Utah has many annual traditions, such as rushing up the Cottonwood Canyons on powder days or reveling in the lights of Temple Square during the Christmas season.

In the past couple years, we're developing a new one: Guffawing when the company that wants to build the Green River nuclear reactors unveils a "big" development. Their periodic news releases are little more than an empty illusion, designed to create the appearance of momentum, even as Blue Castle Holdings' southern Utah nuclear plans remain somewhere between stalled and dead.

Unfortunately, the most recent announcement of a "deal" between Blue Castle and a major nuclear firm apparently snookered The Salt Lake Tribune, which last month ran a story headlined, "Westinghouse to Build Utah Nuclear Plant."

Of course, we know that's not going to happen, not after learning last fall during our trial challenging the project's water rights that Blue Castle has raised just $500,000 from outside investors since CEO and former state Rep. Aaron Tilton formed the company in 2007. Considering the company needs about $100 million to apply to federal officials for a federal permit – not to mention the $20 billion or so they would need to build the reactors – their plan is a bit, um, underfunded.

It's also not going to happen because utilities in the West have universally shunned new nuclear power. Rocky Mountain Power spokespeople periodically make clear that new nuclear is not in their plans. In fact, no utility in the West is planning on investing in new nuclear, leaving Blue Castle with not just no money to build their project – but no hopes of selling the expensive source of power they can't afford to build. Yikes.

Even so, announcing a big contract with a huge nuclear company to build reactors is a big deal, right? Sure, except that's not what actually happened. Read the press release that Westinghouse sent out and what they actually agreed to do was to "work together to develop a scope of activities for enabling the Blue Castle Project under a definitive agreement…"

Let's translate that tortured language: The two companies have decided they'll soon start planning to make a plan. In other words, they're talking. Not investing, or building, or signing a contract, or committing. Talking about planning.
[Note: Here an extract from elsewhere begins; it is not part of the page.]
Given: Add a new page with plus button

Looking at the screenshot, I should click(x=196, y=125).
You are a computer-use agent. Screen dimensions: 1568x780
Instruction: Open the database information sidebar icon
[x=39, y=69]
Blue Castle's ludicrously positive spin on its stalled project has reared its sad head before. Last spring, the company sought to get the Utah Legislature to force the TransWest transmission company to "tie in" to the Green River nuclear reactors, a move that would have possibly killed that company's serious and important bid to move wind power from Wyoming to southern California.
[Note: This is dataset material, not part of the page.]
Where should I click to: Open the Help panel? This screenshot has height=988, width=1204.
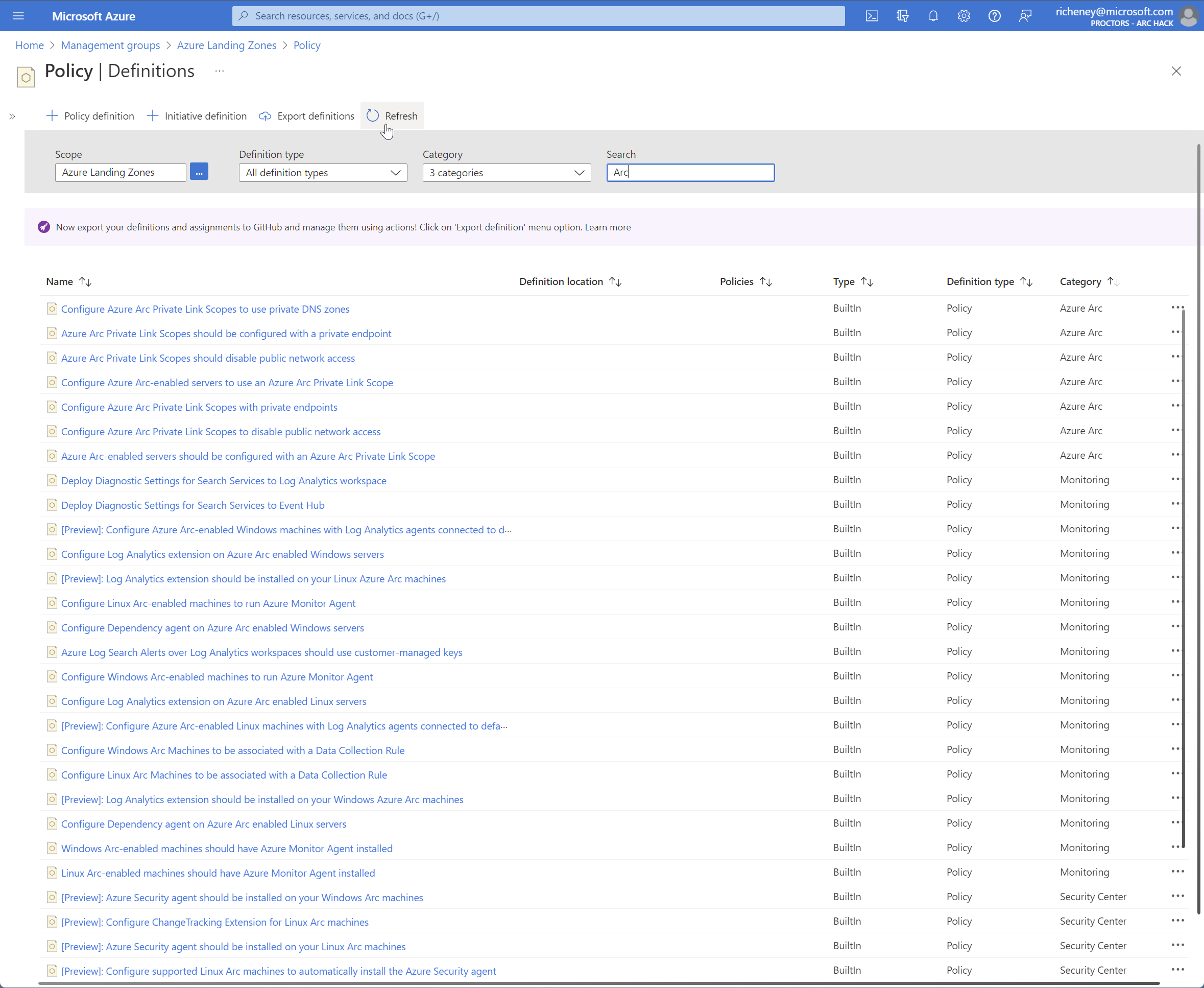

Thankfully, the adults in the room won out. Far from requiring TransWest to tie transmission into the nuclear project, Blue Castle's bid was whittled down to what amounts to no more than a requirement that TransWest "inform" Blue Castle of its plans.

That less-than-impressive outcome didn't stop Blue Castle from announcing that the legislation "ensures access to new transmission capacity solicitation" in its usual indecipherable hyperbole.
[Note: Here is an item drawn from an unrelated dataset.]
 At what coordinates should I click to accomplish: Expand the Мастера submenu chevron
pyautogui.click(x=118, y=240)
Similarly, in 2013, Blue Castle attempted to force Utah ratepayers to shoulder nuclear power's sky-high costs. This situation ended embarrassingly when the bill's sponsor publicly withdrew his support for the measure on the Senate floor. How did Tilton report this significant setback for Blue Castle? By trumpeting that utilities "must consider nuclear" in their long-term planning … something they were already doing (and roundly rejecting) for decades.

One has to admire Tilton's moxie, his apparently tireless ability to hype his dying dream, even as evidence to the contrary mounts. One relevant fact: Blue Castle claims it's preparing a permit application to the U.S. Nuclear Regulatory Commission, the next step on the long road to construction. But records show that Blue Castle hasn't even communicated with the NRC since 2011.

It's past time for Blue Castle to admit what we all know: This project is going nowhere fast. It's past time for the rest of us to get back to the hard work of actually planning Utah's energy future, rather than endlessly circling the drain of Tilton's failing nuclear dream.

Christopher Thomas is executive director of HEAL Utah.